A cranberry a day keeps the doctor away
Well, probably not, but a concentrated dose of cranberry has proven helpful in the prevention of UTIs. The active ingredient is thought to be Proanthocyanidins (PAC), which is found in many products (including red wine!), but the concentration in cranberry is quite high. There are a variety of PACs, but two types – dimers and trimmers – are thought to have the best absorption in the gastrointestinal tract. Cranberries contain 25mgs of PAC dimers per 100gm of edible food. If the recommended dose of PAC’s for urinary tract infection prevention is 36mg per day it would take a minimum of 3600gms of cranberry per day (1 cup = 100gm). That’s a lot of cranberry! This is why supplements are recommended for a concentration of Proanthocyanidins. Read the label on your bottle – you may need to take several pills to get an effective daily dosage.
There are some circumstances that make women more prone to infections, such as traveling, sexual activity and swimming in pools or soaking in hot tubs.
Travel disrupts the routine, which can lead to bad bladder habits like dehydration and not using the bathroom frequently enough. If you’re prone to UTIs, make an effort to drink plenty of water and empty your bladder. You may also take antibiotics with you as back up.
Some women experience infections related to sexual activity. Drinking water and urinating after sex can help prevent infection and for some patients, a dose of antibiotics after sex can also help.
Everyone loves to soak in a hot tub or go for a dip in the pool, but many women claim a relationship between these activities and UTIs. It can be difficult to make a direct link between UTIs and pools, but if you suspect it’s a problem, the best thing to do is determine if there’s an infection present.

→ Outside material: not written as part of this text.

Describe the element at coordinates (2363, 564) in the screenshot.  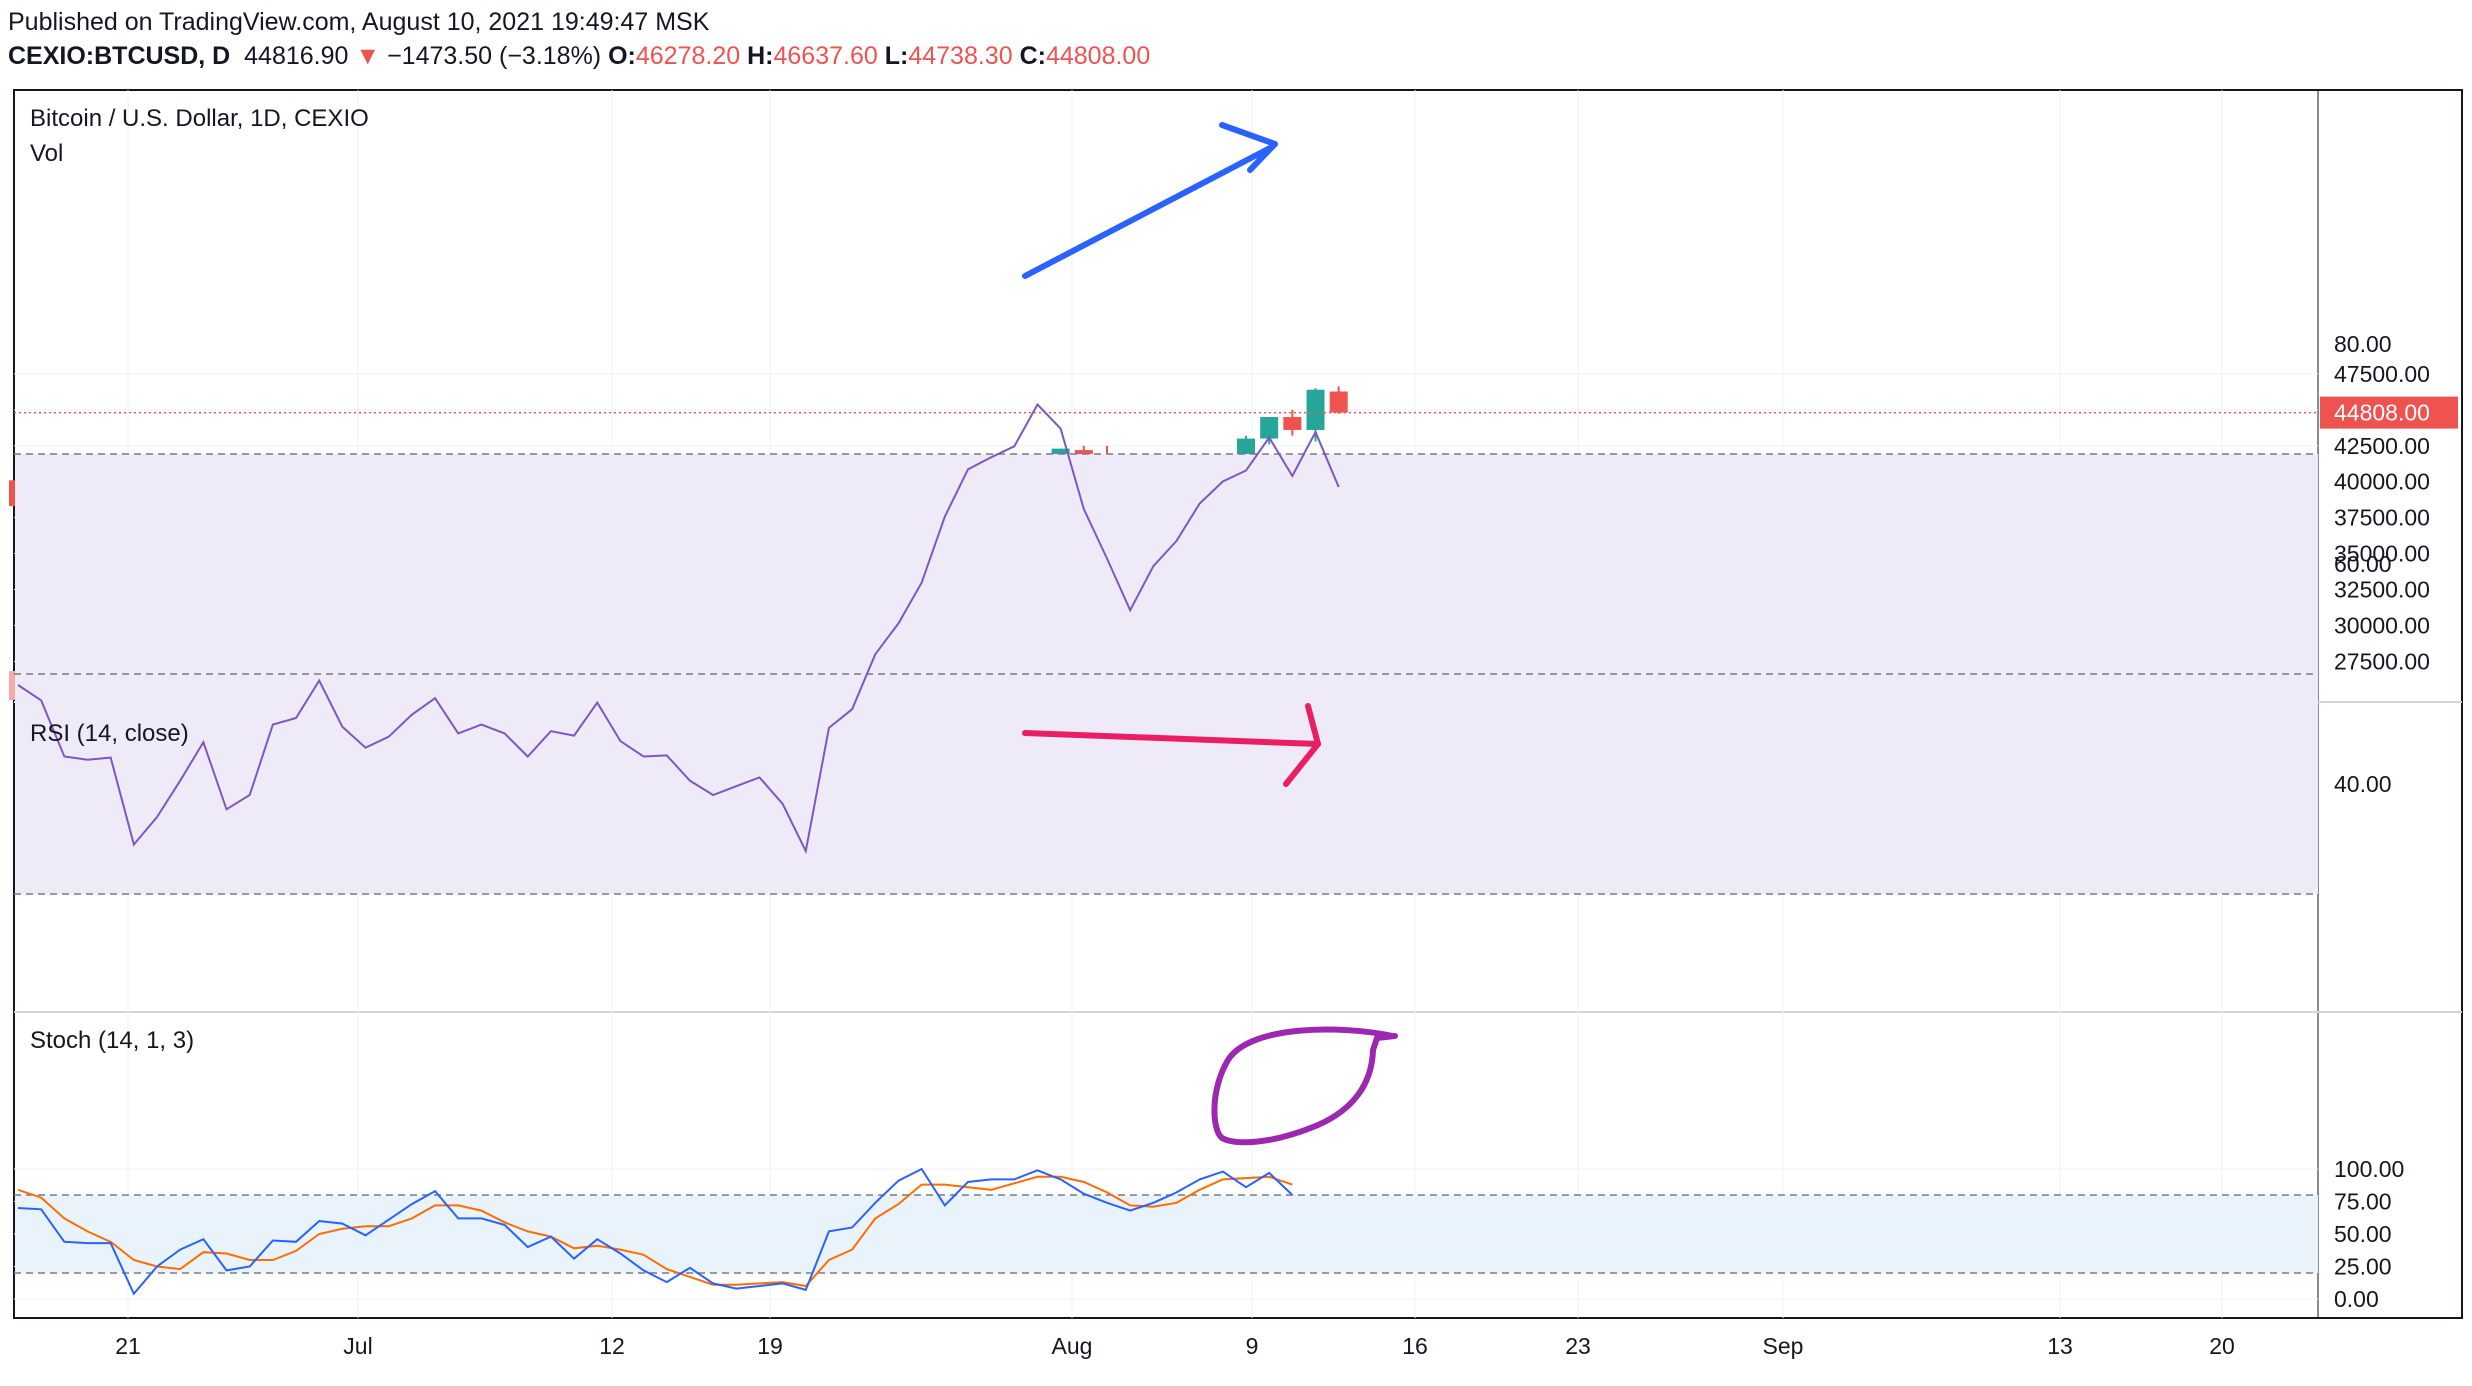
I see `rsi-tick-label: 60.00` at that location.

UTIs are not always a straightforward diagnosis. The symptoms are very similar to bladder irritation, which can be treated without antibiotics. Some patients take a dipstick urine check at home, in their primary care doctor’s office or an urgent care setting. These tests can be misleading; a patient may show a trace of blood in the urine and have the symptoms of a bladder infection, but get a negative result on the culture. In these situations, it’s helpful to see a urologist or urogynecologist who can help determine what’s really going on and how best to treat it.